GRAPHENE
Graphene is a gapless material that interacts with broadband radiation from far infrared to ultraviolet. The small heat capacitance and the weak electron-phonon coupling make the carbon atomic layer a promising platform for detecting TeraHertz photons — electromagnetic waves that lies between microwaves which can be efficiently manipulated by electronics, and infrared light that can be reliably maneuvered by optics. Detection of THz radiation, however, remains a significant challenge, despite its wide potential application for industrial scanning, security screening, and medical imaging. We are developing novel asymmetric devices based on graphene. These detectors are very fast and can be very sensitive. Our recent work has successfully improved the detector responsivity markedly by 2200 times.
H-TMDC SEMICONDUCTORS
Hexagonal (H) molybdenum (Mo) and tungsten (W) based TMDC semiconductors possess an intrinsic valley quantum degree of freedom similar to charge and spin that have been developed for electronic and spintronic devices. Our lab works on understanding the valley polarization and coherence, as well as how to improve them. These studies will lay the foundation for the robustness and usefulness of future valleytronic devices.
T’-TMDC SEMIMETALS
Distorted octahedral (T’) TMDC semimetals such as MoTe2 and WTe2 are materials that are theoretically predicted to be topologically nontrivial. We are exploring these T’ phase crystals to identify and to probe these nontrivial charges. Reliable manipulation of these topologically robust quasiparticle excitations may pave way for future topolical quantum computing that can tackle problems impossible to solve by today’s classical computers.
TWISTRIONICS
When two different 2D crystals are stacked, or two identical 2D crystals are stacked at a small twist angle instead of being perfectly aligned, moiré patterns form in the 2D plane.
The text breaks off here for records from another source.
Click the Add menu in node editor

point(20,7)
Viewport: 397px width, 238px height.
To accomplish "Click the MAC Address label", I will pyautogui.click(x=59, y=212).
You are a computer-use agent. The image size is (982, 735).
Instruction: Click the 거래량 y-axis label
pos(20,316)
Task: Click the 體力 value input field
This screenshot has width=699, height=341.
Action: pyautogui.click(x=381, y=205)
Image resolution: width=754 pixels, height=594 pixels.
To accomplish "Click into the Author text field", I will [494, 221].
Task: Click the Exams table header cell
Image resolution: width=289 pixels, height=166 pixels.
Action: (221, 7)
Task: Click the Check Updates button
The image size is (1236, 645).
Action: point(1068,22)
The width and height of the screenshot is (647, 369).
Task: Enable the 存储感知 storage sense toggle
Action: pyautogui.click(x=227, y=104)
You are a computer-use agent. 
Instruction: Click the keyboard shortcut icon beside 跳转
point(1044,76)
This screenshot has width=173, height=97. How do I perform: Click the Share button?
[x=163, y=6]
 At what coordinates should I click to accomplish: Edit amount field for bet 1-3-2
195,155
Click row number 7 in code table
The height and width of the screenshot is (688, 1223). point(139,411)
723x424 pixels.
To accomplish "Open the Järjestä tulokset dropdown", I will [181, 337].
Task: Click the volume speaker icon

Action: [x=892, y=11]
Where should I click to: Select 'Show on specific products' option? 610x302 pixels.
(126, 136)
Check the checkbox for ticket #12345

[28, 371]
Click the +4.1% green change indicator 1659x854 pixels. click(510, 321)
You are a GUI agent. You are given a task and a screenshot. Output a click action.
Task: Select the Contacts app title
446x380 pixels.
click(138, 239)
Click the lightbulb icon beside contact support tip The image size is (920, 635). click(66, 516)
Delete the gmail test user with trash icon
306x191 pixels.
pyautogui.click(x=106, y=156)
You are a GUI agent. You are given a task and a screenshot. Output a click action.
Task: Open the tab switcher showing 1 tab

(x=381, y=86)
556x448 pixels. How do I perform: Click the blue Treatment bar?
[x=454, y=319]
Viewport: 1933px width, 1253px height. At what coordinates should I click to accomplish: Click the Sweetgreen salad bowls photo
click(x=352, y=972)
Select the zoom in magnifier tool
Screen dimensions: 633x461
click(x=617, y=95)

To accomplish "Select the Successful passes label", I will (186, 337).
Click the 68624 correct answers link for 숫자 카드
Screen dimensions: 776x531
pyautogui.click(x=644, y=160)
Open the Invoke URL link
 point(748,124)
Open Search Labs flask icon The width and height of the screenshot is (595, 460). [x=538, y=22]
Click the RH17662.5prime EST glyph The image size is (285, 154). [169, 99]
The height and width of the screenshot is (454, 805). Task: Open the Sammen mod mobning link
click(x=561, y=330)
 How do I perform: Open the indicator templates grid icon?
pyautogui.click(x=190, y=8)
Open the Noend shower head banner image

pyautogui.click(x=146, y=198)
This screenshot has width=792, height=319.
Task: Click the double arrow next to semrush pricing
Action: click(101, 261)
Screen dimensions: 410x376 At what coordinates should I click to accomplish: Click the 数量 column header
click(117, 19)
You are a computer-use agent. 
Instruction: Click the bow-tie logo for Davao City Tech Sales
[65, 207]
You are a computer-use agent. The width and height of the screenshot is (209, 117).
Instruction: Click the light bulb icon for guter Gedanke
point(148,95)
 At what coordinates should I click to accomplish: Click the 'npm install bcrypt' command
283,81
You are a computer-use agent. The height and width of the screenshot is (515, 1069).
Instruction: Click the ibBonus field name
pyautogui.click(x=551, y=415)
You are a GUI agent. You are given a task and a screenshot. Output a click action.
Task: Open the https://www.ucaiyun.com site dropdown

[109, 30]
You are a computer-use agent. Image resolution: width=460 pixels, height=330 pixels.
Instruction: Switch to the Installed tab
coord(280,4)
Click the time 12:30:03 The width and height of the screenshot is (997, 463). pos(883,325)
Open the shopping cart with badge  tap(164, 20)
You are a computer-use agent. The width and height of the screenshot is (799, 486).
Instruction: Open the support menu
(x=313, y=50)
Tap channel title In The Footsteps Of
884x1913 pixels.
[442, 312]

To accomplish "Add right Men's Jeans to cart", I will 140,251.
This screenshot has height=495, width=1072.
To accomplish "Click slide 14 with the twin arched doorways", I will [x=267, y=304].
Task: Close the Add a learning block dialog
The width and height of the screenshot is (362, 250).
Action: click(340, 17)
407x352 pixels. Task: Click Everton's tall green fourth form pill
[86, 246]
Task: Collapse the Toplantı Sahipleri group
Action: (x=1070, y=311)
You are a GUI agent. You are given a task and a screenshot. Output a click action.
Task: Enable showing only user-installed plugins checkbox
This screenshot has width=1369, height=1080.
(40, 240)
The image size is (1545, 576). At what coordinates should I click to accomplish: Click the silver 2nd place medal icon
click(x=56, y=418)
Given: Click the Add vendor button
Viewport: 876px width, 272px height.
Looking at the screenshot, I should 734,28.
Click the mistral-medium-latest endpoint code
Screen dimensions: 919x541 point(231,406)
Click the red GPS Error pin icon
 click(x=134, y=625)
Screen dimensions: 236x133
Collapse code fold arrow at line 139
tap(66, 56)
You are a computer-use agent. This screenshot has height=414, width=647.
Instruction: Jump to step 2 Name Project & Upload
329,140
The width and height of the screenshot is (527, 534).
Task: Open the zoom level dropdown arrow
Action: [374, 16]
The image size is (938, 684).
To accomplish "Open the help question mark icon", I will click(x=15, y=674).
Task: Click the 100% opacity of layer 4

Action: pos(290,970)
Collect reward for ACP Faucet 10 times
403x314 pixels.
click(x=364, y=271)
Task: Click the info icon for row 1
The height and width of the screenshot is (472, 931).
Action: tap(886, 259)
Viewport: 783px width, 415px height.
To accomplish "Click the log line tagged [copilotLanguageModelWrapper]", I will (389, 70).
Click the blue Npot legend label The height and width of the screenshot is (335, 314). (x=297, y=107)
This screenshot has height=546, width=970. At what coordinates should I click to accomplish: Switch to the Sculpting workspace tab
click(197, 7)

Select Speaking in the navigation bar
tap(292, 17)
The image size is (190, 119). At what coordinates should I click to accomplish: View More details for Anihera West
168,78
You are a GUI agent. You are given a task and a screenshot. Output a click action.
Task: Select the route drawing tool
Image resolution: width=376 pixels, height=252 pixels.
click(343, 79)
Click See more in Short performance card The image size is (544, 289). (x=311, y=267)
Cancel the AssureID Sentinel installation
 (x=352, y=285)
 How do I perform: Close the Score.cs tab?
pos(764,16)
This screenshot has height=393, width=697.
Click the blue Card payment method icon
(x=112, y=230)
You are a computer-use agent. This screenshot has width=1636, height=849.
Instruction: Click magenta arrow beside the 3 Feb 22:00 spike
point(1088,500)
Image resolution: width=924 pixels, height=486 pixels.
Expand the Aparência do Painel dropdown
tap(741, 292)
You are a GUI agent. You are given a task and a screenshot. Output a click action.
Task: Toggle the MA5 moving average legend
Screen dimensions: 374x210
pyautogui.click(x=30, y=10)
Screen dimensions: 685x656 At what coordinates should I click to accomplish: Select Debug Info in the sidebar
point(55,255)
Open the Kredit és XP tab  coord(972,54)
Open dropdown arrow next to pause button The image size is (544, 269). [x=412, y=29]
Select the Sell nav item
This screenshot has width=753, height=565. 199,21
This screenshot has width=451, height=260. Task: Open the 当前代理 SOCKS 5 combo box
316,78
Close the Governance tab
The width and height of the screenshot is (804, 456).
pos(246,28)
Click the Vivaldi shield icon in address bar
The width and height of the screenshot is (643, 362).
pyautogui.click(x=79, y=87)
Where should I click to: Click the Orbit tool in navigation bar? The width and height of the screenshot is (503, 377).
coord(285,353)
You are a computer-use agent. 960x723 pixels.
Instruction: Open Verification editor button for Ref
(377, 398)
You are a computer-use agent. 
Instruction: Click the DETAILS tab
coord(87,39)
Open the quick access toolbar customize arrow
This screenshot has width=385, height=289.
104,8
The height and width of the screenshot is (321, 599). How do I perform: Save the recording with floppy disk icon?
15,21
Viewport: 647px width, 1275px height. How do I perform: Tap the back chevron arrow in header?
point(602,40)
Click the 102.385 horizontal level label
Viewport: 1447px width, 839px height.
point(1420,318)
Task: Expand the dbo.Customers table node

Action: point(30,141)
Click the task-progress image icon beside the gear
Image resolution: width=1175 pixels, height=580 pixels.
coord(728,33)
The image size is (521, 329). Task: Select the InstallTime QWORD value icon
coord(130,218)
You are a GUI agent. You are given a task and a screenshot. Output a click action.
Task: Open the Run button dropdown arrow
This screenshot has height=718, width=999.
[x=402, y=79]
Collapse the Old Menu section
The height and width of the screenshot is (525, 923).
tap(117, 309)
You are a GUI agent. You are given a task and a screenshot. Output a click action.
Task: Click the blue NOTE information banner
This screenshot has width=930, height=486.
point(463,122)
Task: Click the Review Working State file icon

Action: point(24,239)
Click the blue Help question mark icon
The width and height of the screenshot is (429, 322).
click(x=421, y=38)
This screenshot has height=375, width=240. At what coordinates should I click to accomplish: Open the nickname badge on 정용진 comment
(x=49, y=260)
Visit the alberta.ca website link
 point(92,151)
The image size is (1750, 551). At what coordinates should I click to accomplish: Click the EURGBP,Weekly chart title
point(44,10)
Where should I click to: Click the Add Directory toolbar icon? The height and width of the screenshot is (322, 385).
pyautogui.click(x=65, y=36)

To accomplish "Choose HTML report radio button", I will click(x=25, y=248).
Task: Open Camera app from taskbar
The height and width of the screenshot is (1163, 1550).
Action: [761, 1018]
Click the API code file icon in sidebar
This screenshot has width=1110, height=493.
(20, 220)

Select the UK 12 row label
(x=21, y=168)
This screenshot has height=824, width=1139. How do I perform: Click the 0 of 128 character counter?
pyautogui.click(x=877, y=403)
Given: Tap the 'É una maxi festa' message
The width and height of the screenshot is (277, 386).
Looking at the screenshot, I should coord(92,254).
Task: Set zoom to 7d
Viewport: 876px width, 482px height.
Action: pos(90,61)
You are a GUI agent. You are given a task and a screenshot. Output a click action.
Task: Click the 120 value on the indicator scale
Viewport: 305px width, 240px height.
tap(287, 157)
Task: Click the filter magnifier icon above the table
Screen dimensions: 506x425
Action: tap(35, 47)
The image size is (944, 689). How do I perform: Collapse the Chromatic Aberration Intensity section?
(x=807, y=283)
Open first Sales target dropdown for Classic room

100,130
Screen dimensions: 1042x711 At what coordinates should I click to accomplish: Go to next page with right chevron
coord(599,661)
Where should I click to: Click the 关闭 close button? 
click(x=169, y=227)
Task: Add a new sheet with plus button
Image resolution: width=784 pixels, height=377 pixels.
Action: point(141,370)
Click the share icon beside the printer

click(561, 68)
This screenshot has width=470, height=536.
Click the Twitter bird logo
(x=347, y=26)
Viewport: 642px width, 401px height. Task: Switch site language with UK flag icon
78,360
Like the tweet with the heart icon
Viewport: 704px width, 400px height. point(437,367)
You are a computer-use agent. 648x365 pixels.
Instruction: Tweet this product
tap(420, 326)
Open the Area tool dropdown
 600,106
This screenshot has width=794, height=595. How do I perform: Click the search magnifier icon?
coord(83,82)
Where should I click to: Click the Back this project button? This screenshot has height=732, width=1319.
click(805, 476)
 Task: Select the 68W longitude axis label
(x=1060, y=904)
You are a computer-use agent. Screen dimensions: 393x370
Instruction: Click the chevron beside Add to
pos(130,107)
Interaction between the two atomic layers and electronic states within can become highly nontrivial, leading to interesting phases such as insulating states in a presumably metallic system (Mott insulator), superconductivity with a very small density of charges, and topologically non-trivial many-body states. At UMass, we are developing a number of optical and optoelectronic techniques to explore and understand these moiré band physics.